“The Sanitized Workplace”
“Contrary to the prevailing orthodoxy, this Article argues, workplace sexuality is not always discriminatory or disruptive: Sexual conduct takes its shape and meaning from the larger organizational context. Sociological research shows that women who work in well-integrated, egalitarian settings often participate and take pleasure in sexual interactions—probably because their numerical strength gives them the power to help shape sexual norms to their own liking. Thus, rather than encourage employers to desexualize, we should encourage employers to desegregate.”
“Using a historical and sociological analysis, this Article demonstrates that the law¡s focus on eliminating unwanted sexual conduct has provided added incentive and increased legitimacy for a managerial project of suppressing sexuality in the workplace. In the name of preventing sexual harassment, many employers are prohibiting potentially benign forms of sexual conduct, without attending to the larger structures of sex segregation and inequality in which genuine sex harassment flourishes.”
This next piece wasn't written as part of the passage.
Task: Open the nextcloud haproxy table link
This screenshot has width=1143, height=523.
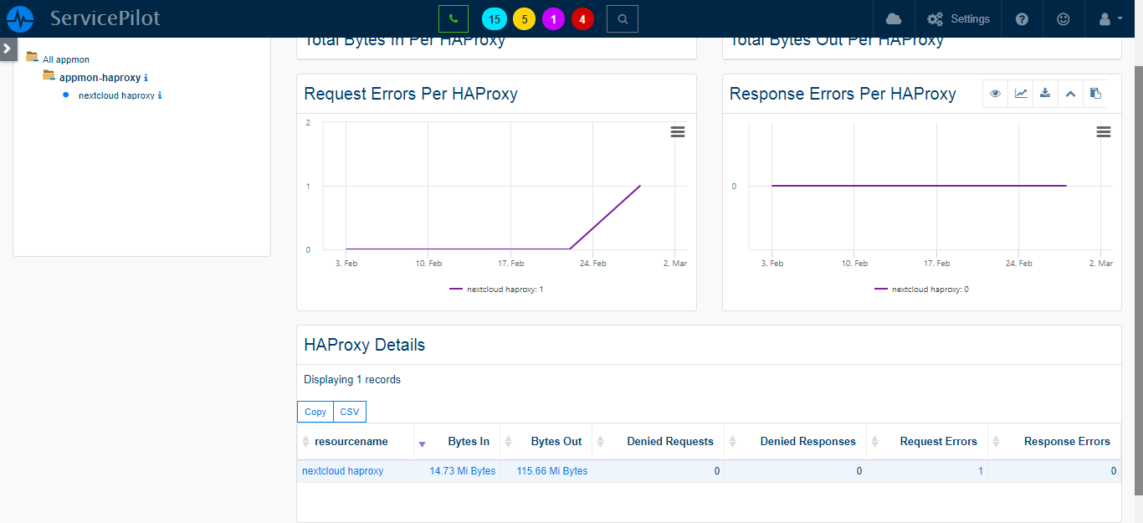Action: 342,471
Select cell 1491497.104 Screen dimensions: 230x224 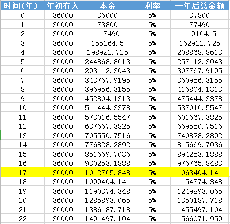coord(108,219)
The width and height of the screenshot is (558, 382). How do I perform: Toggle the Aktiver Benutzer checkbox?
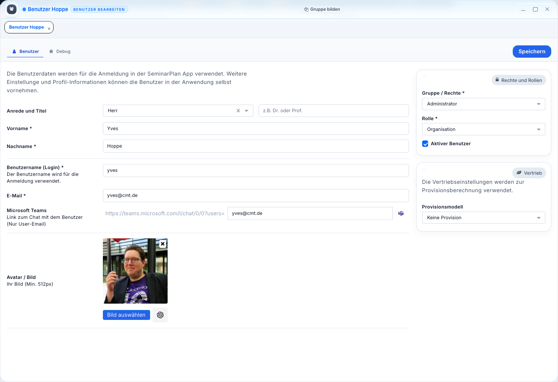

In the full article, Schultz also went on to suggest that sexual rigidity hinders female advancement because men are discouraged from close interaction with women.
TheStateOf . . . Sex in the workplace. This is a provocative article, but I can’t believe that it’s a good idea to make sex a more open work issue. Sex discrimination and hostile workplace suits are ubiquitous. I won’t even tell my female coworkers, “nice dress.”